Benoit Géhanne, le temps d’un week end chez Moments Artistiques    

       Benoit Géhanne peint des compositions d’apparences synthétiques ou des assemblages entre silhouettes et abstractions. Lui-même se dit marqué par le Pop Art, spécifiquement certains de ses continuateurs regroupés dans la figuration narrative. L’intitulé « Retenue » des œuvres exposées réunit des tableaux peints sur une surface métallique partiellement réfléchissante (de l’aluminium). Chaque tableau présente un motif complexe ou s’entremêlent, se côtoient ou se superposent diverses parties d’origines photographiques, des reprises en reflets des unes sur les autres ou une ombre portée imaginaire. Chaque fois, il y a, pèle–mêle, une composition purement plastique, des effets simultanés de décomposition ou de dispersion et de combinaisons purement visuelles, une orientation représentative et une interprétation plastique transgressive voire , comme un écho à la Figuration narrative, une réduction formelle abstractisante par rapport au réel. L’ensemble donne une impression de liberté récréative où l’humour des situations visuelles point comme un imprévu.        

     Cette inventivité semble paradoxalement buter sur des détails et des effets d’origines académiques sans utilité expressive : les motifs sont isolés dans le périmètre des tableaux, ils ne se dégagent ou « s’emmêlent » avec leur support que par la réverbération naturelle de l’aluminium, chaque composition détache l’image subliminale d’une exécution formelle plus fidèle qu’incarnée… Bien qu’il justifie sa démarche par une dose de suggestion et d’illusion créative à partir d’intuitions imaginatives, toutes les œuvres affichent une cohérence maîtrisée au double sens de règles et de révisions conformes à leur intitulé. De fait, « Retenue » devient un motif de reconnaissance ambigu de travail.    

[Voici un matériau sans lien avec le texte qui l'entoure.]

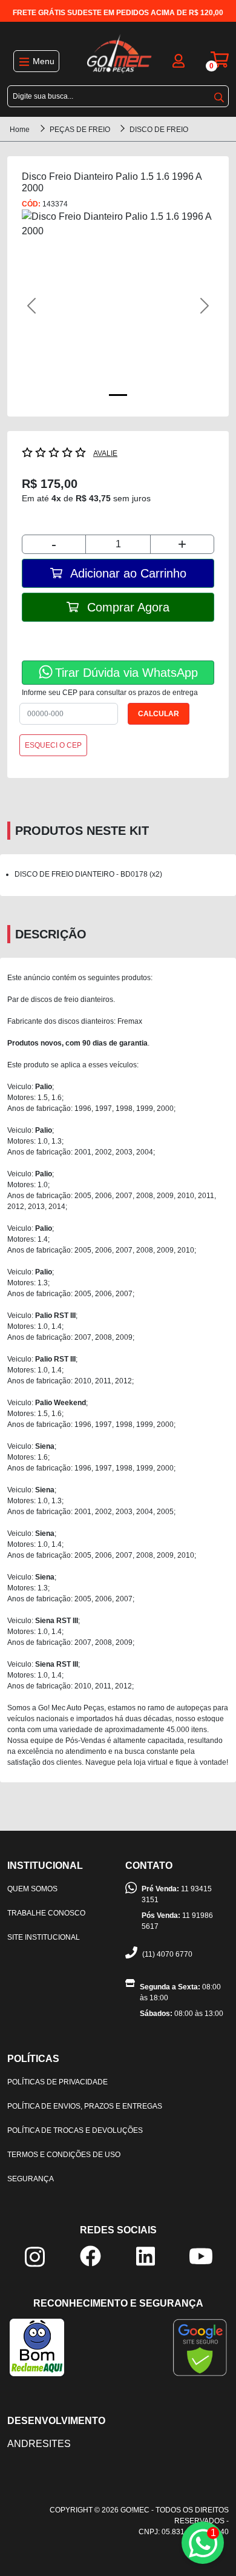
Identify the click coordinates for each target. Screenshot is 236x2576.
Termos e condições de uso (63, 2154)
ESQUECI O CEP (53, 745)
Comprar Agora (126, 607)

        Partant, une impression de mystère aporétique plane sur ces œuvres dont les équilibres doivent, à entendre l’artiste, se tenir à l’écart de procédures disruptives ou hors circuits, vs capables de témoigner arbitrairement et symboliquement d’une déconstruction imaginative. Pour le spectateur, les œuvres sont techniquement bien réalisées, aussi spectaculaires sur leur fond métallique qu’esthétiquement surprenantes. L’aura artistique de leur création les incarne autant que leur apparence affiche une complexité plastique/plasticienne indéniable. Restent les dires transparents des œuvres prises dans leur intitulé générique, échos implicites qui déroutent.